Similarly, terms in law are not to be defined or understood on the basis of attitudes that some people might hold about how they are used, but on the basis of how the law itself uses them.
The term indult has no particularly fixed meaning or nature, but generally and broadly speaking, it is simply an act of a competent Church authority that allows a juridic person (for example, an episcopal conference) or a physical person (i.e. an individual) to do something that would not otherwise be permitted or possible. But it necessarily involves the exercise of power in the Church by someone with the authority to give the indult.

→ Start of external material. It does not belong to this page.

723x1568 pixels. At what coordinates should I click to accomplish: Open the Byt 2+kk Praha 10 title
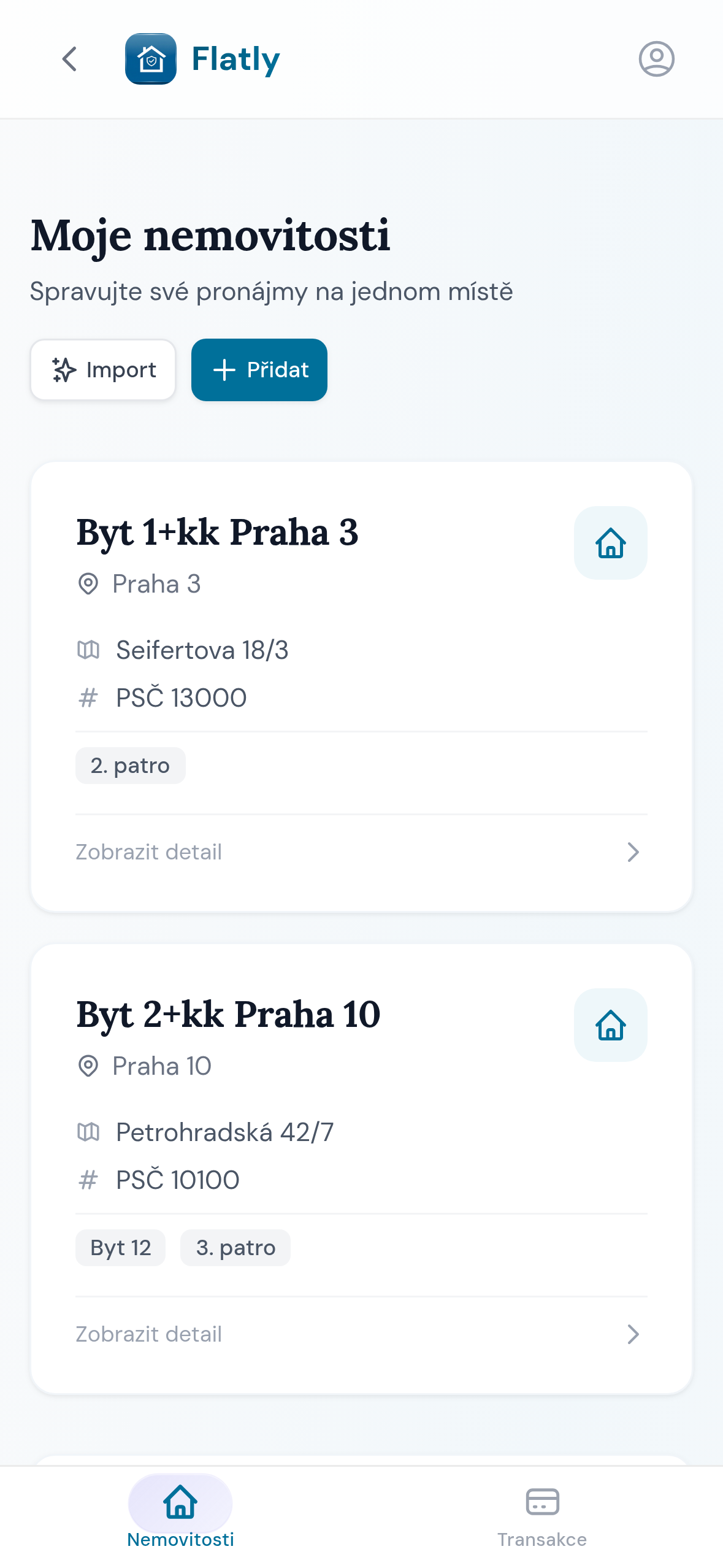click(228, 1014)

Indults modify how a law is to be applied in a concrete particular case by permitting an exception, but they do not break the law itself. They are not loopholes but a recognition that the law, which is abstract and universal in nature, might not properly fit a concrete and particular situation or serve the good of the salvation of souls in that situation.
This is somewhat associated with the legal principle called “equity” which recognizes that a rigorous, universal and unchanging application of the law does not always serve the purposes of justice in an individual circumstance and, might, in fact, inflict an unjust injury.
An indult could be in the way of a dispensation or a privilege or the granting of a faculty. The language of any given indult would need to examined to see which of these or something else would apply.
In the code, the term indult usually refers to the permissions given for individuals in some form of consecrated life to live apart from their institutes for a period of time, or to depart from the institute permanently.
Now, certain persons 1) might not like others doing what an indult has permitted, or 2) do not like the reasons for the indult, or 3) do not like the intentional or even unintended effects of an indult, or 4) believe that the Church authority which gave the indult lacked the competence to give it.
In essence, they may have come to judge that a particular indult should not have been given.
But there is a difference between legal notions and such personal judgements about how the law is used.